Everyone has an opinion about it and the media are happy to fill page after page to
discuss in great detail the criminal issues of the day. Politicians too are more than happy
to offer their two cents as they are well aware that voters see crime as a key issue.1 But
has this resulted in a new way in which we view the offender and the way we seek to
punish them? Have we moved on from Garland’s ‘Modern Penal Welfare Complex’ to
Garland’s ‘Culture of Control’?2 Is there evidence to suggest in Ireland that we have
returned to a Victorian view of the criminal? Is there conflict between the legislature and
the judiciary?
Two terms that are central to this article should be defined from the outset to help
put the arguments in context. The first is individualism. Individualism refers to the
individuals faculties of will and freedom; an individual is in control of his/her destiny. If
this idea is applied to criminal law then the commission of crime is a choice. The second
idea that needs to be looked at is that of individuated justice. Punishment ‘is to be
determined not by the material gravity of the crime, not by the injury done, but by the
nature of the criminal.’3 Individualism is only concerned with what you have done,
individualisation and individuated justice requires the system to look at who you are. So
unlike individualism, individuated justice takes, arguably, a fairer approach to those who
come into contact with the justice system.
To determine how we punish in modern Ireland it is necessary to first examine
briefly how we have punished in the past. Garland would locate the formation of the
‘Modern Penal Welfare Complex’ in the brief period between the Gladstone Committee
Report of 1895 and the beginning of World War One in 1914.4 Other writers offer
differing opinions on when this transformation occurred5 but the introduction of a new
* BCL (Hons), LLM (Criminal Justice) 2008.

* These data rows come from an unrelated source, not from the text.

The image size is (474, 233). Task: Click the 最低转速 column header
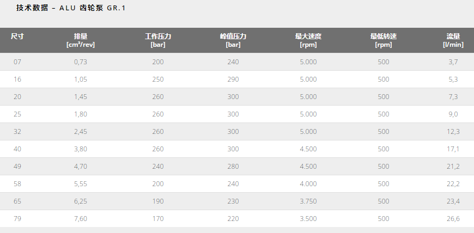click(384, 40)
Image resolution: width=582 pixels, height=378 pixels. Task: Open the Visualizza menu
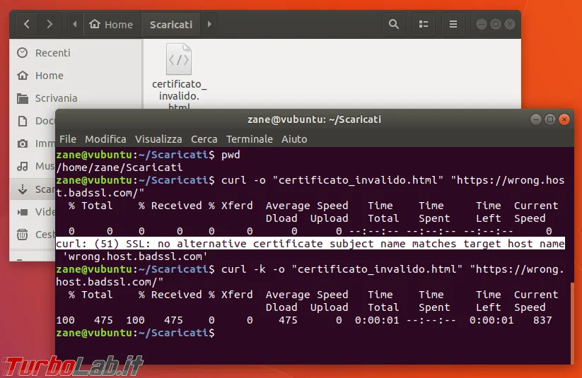coord(158,139)
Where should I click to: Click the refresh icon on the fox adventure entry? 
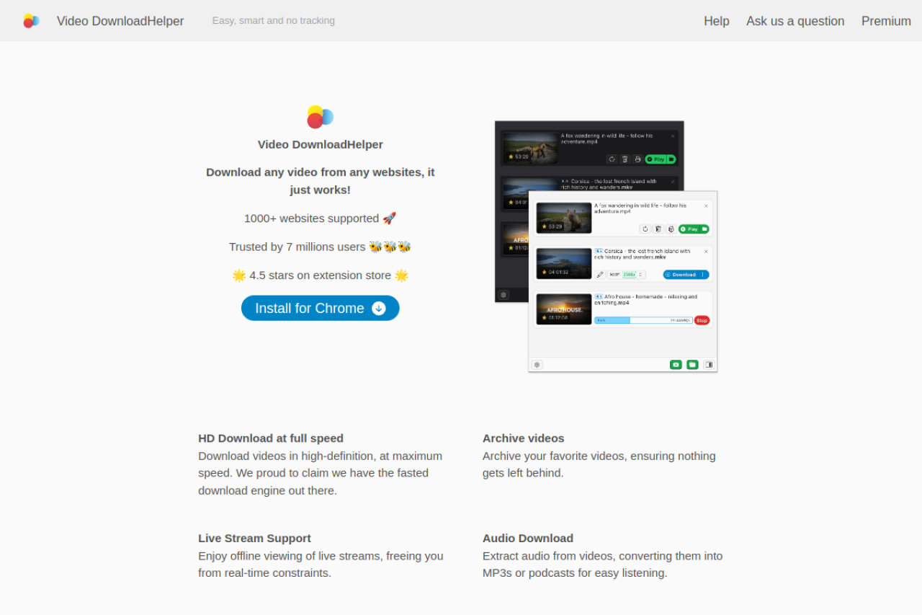pyautogui.click(x=645, y=229)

1 S Kilcommins et al Crime Punishment and the Search for Order in Ireland (Institute of Public
Administration Dublin 2004)133-136.
2 D Garland The Culture of Control (Oxford University Press Oxford 2001).
3 R Saleilles The Individualisation of Punishment (Little Brown and Company Boston 1911) 8-9.
4 D Garland Punishment and Welfare: A History of Penal Strategies (Aldershot Gower 1985) 5.
5 Foucault for example locates the origin of this modern system at the beginnings of industrialised society.
M Foucault Discipline and Punish: The Birth of the Prison (Harmondsworth Penguin 1991) 19.